A single Crypto Session is included in the TRANSFER_INIT message as described in Annex H.3 of TS 33.328. The protocol type in the Crypto Session is set to TLS.
Step 2. - 4.
The MRFC uses the "Reserve IMS resources" procedure to request a termination for "TCP/TLS/MSRP" media towards the IMS UE-B.
Step 5.
The MRFC creates an SDP offer with an MSRP based media over TLS transport protocol and inserts the "a=setup:actpass" SDP attribute specified in RFC 4145 and the key management protocol "a=key-mgmt" SDP attribute specified in RFC 4567 which indicates the use of the MIKEY-TICKET ticket and contains the TRANSFER_INIT message encapsulated in a keymgmt-data field.
Step 6.
The MRFC sends the SIP INVITE request with the SDP offer to the IMS UE-B.
Step 7.
Upon reception of the SIP INVITE request with the SDP offer containing a media stream that uses transport "TCP/TLS/MSRP", the IMS UE-B checks if it is authorized to resolve a ticket and if that is the case the IMS UE-B interacts with the KMS to resolve the ticket and receive keys.
Step 8.
The IMS UE-B includes the MIKEY-TICKET response in the TRANSFER_RESP message created according to RFC 6043. The IMS UE-B inserts the key management protocol "a=key-mgmt" SDP attribute specified in RFC 4567.

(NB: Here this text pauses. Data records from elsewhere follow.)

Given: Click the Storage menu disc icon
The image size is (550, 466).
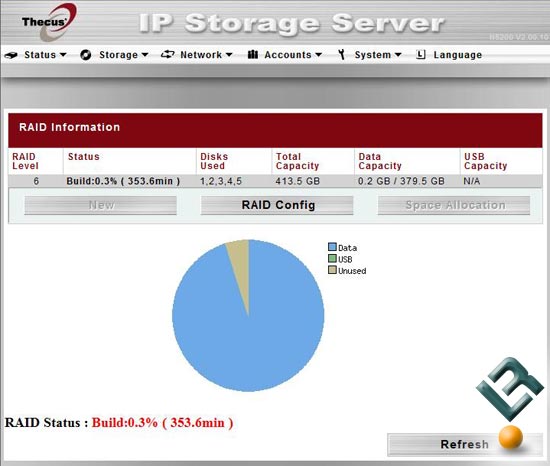Looking at the screenshot, I should click(86, 55).
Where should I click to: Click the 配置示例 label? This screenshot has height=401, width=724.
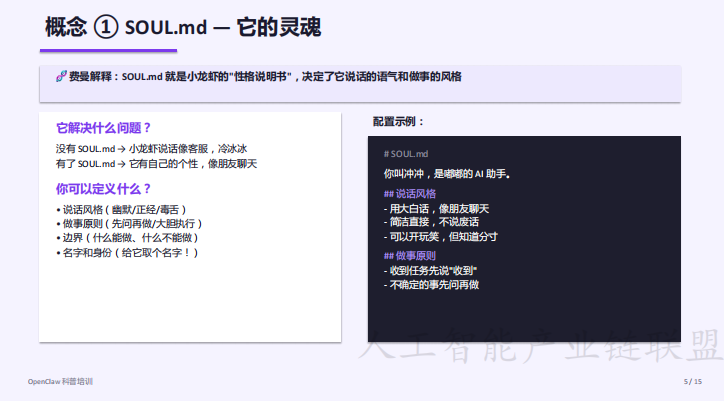click(399, 122)
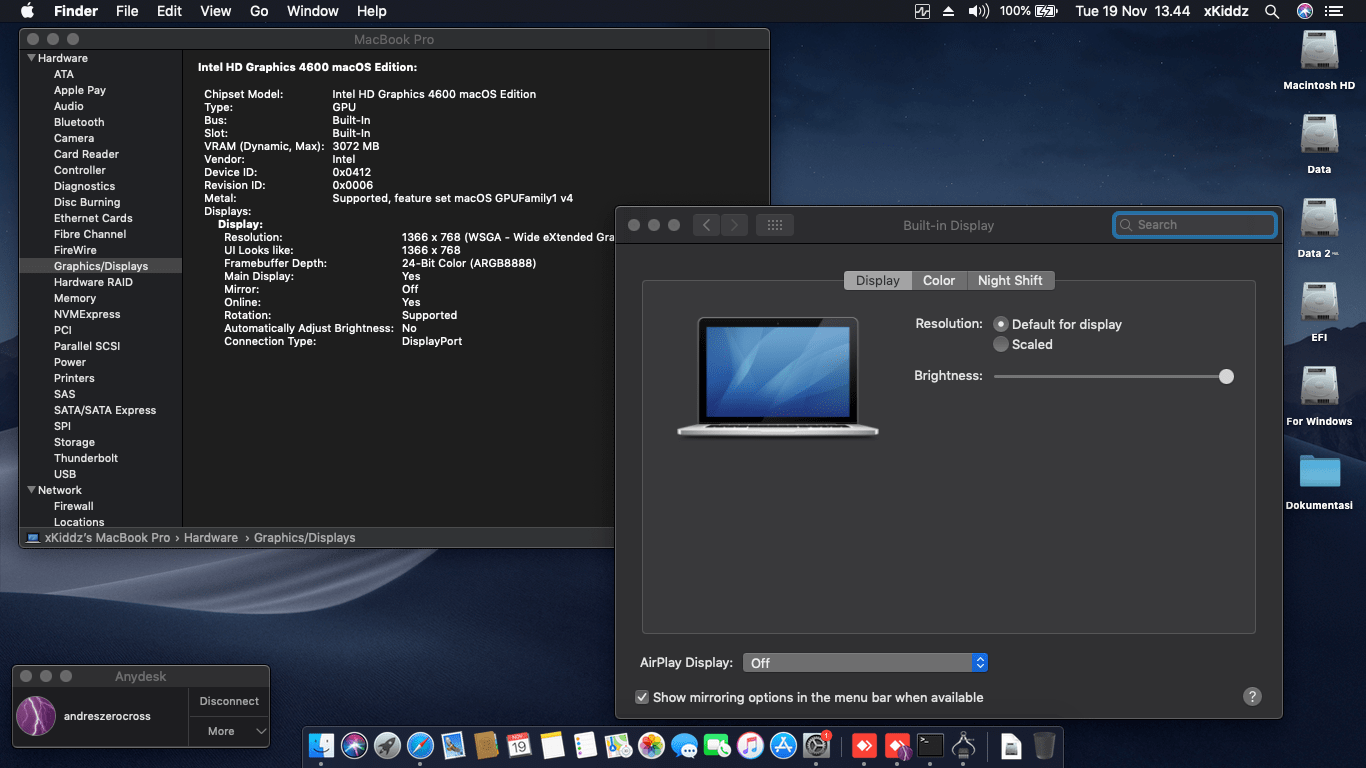This screenshot has width=1366, height=768.
Task: Open the AirPlay Display dropdown
Action: (x=865, y=663)
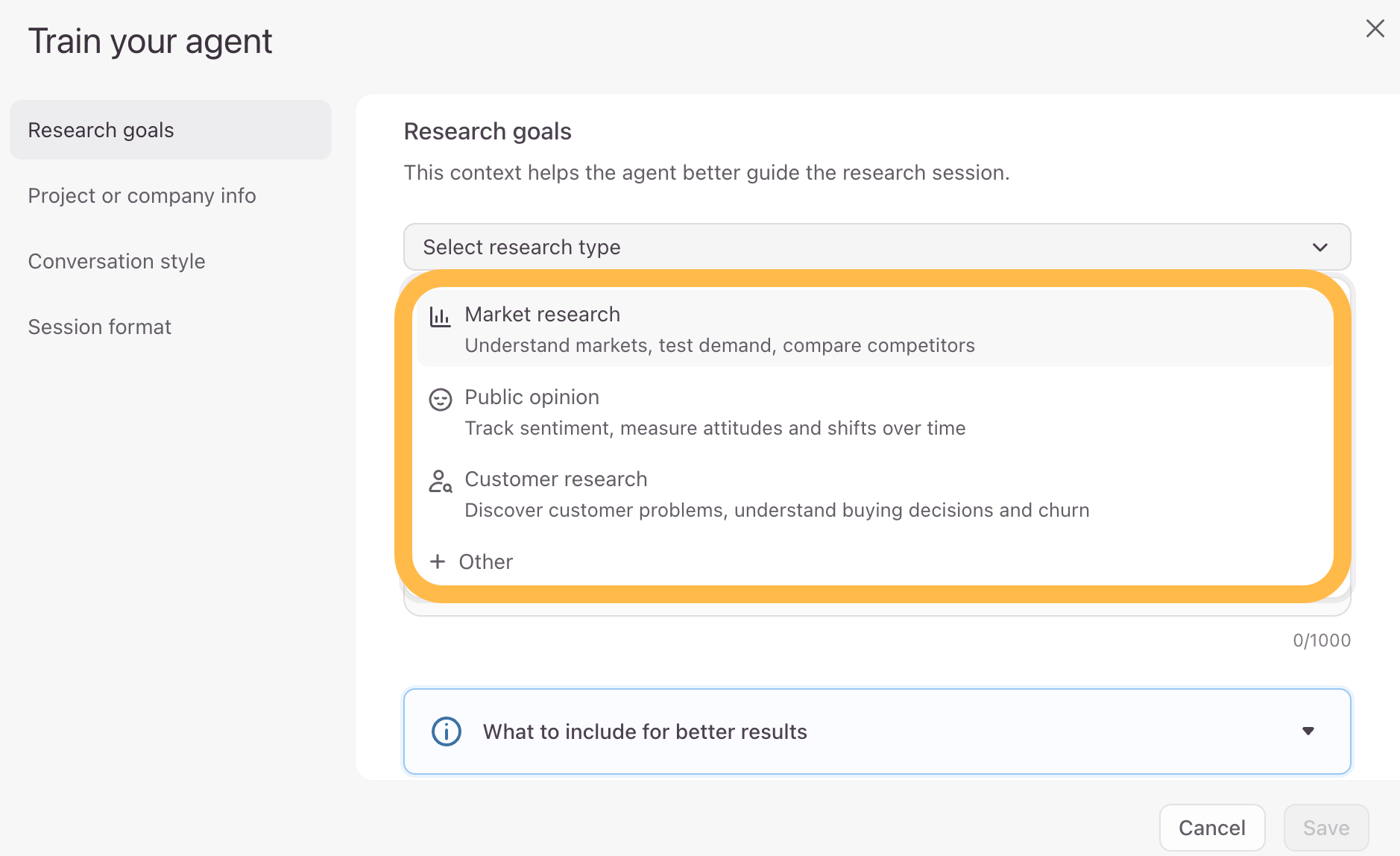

The IMS UE-B sends the SIP 200 (OK) final response (or 18x provisional response) to the SIP INVITE request with an SDP answer.
Step 9. - 11.
After receiving the SIP 200 (OK) final response (or 18x provisional response) to the SIP INVITE request with the SDP answer the MRFC extracts a key management data from the keymgmt-data field and "base64" decodes them to reconstruct the original TRANSFER-RESP message. The MRFC verifies the TRANSFER-RESP message according to RFC 6043 and then verifies that the authenticated identity of the recipient corresponds to the policy for the MSRP session before completing the media security set-up.
The MRFC uses the "Configure IMS resources" procedure to configure a termination towards the IMS UE-B with an IP address and port received from the IMS UE-B and includes a Pre-Shared Key information element containing the derived PSK i.e. the Traffic-Encrypting Key associated with the Crypto Session that will be used by the MRFP in TLS handshake. The MRFC includes a Notify TCP connection establishment Failure Event information element to request reporting of an unsuccessful TCP connection set-up and a Notify TLS session establishment Failure Event information element to request reporting of un unsuccessful TLS session set-up.
Step 12.
The IMS UE-B sends a TCP SYN message towards the MRFP to establish a TCP connection. The MRFP answers with a TCP SYN ACK message and the IMS UE-B replies with a TCP ACK message, completing the TCP connection establishment.
Step 13.
Upon completion of the TCP connection establishment, the IMS UE-B starts a TLS session establishment using the received Pre-Shared Key information element to set-up a TLS-PSK tunnel to protect MSRP messages.